Безъязыкость многих вроде бы интеллигентов, отвратительную засоренность их разговора «высококультурными» словами, нахватанными на приблизительной учебе, из лекций и докладов, радио и газет, просто, кажется, из воздуха, как мор какой-то,— запомнить, выучить тяжелее, чем любой иностранный язык.

Такое впечатление, когда слушаешь. А потом вспоминаешь и, без веселого вдохновения, никак не можешь повторить.


***

Портрет знатной доярки и статья на таком приблизительно языке:

«Доярка Ганна Н. своим самоотверженным трудом развенчала гнилую теорию о том, что не каждая фуражная корова, если ее соответственно кормить...»

Что подумает сама Ганна Н., получив газету,— поймет ли, что там она да когда развенчала, об этом как будто никто и не думал.


***

Молодая кладовщица дома отдыха смеется, глядя в накладную:

— Вот так графа: «Наименование груза — сотрудники»!..

Бухгалтеру, старой и уставшей за свой век женщине, это совсем не смешно.

— Машина идет в город и что-то везет. Значит, — объясняет она совершенно серьезно,— это «что-то» должно быть показано в соответствующей графе.


***

В поликлинике:

— Здорово, Зойка. Что ты здесь делаешь?

— Я — по вопросу зубов.

Это - не шутка: девушка на руководящей работе.


***

Бездарный, однако «нужный по теме» стишок поставлен в хрестоматию будто специально для того, чтобы внедрять среди детой заикание.


***

Перечитывал Богдановича. И ужо который день... ну прямо не выходит иа головы:

Даже стыд на домашних взглянуть,

Уж не знают ли, хвороба на них,

Отчего мое личико смеется,

Отчего мое сердечко бьется...

А Михась Василек, у которого на старенькой хате жито поросло, который так здорово рассказывает про охоту на диких кабанов, писал почему-то и такое:

Черной курицей на стрехи села ночь

И клюет, клюет рассыпанные звезды...

Правда, мы с ним потом вместе смеялись над этими строками.


***

Осенью 1957 года в Кракове, на встрече с писателями и журналистами, у меня спросили, как у нас, в Советском Союзе относятся к роману Сенкевича «Огнем и мечом». Я ответил, что приблизительно так же, как в Польше к «Тарасу Бульбе».

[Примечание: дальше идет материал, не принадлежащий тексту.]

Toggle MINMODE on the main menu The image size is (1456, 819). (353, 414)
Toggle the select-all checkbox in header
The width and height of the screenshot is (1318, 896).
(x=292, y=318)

Вскоре после этого я увидел двухтомное издание избранных произведений Гоголя на польском языке с оговоркой в предисловии: «Тарас Бульба» не включен сюда по известным причинам...

Теперь вот читаю о завидной, поучительной работе Николая Васильевича над языком своих произведений, в частности над языком «Бульбы», и как-то досадно и жаль, что эта повесть, как и роман Сенкевича, дойдет не до всех людей, как и другие вещи этих великих авторов.


***

Мужик приходит засветло. Садится надолго. Рассказывает интересно, обстоятельно. Там засмеешься, там даже сердце захолонет от страха, а там, как на салазках, покатишься далеко-далеко с горы...

Еще история. Еще...

Картошка наша уже сварена, уже и съедена — все под его рассказ, уже и малыши затихли на печке, уже и керосина в лампу я подлил, уже и батя наш клевал, клевал носом, да и захрапел за столом.

— А то как-то зимой, дай бог память, однажды...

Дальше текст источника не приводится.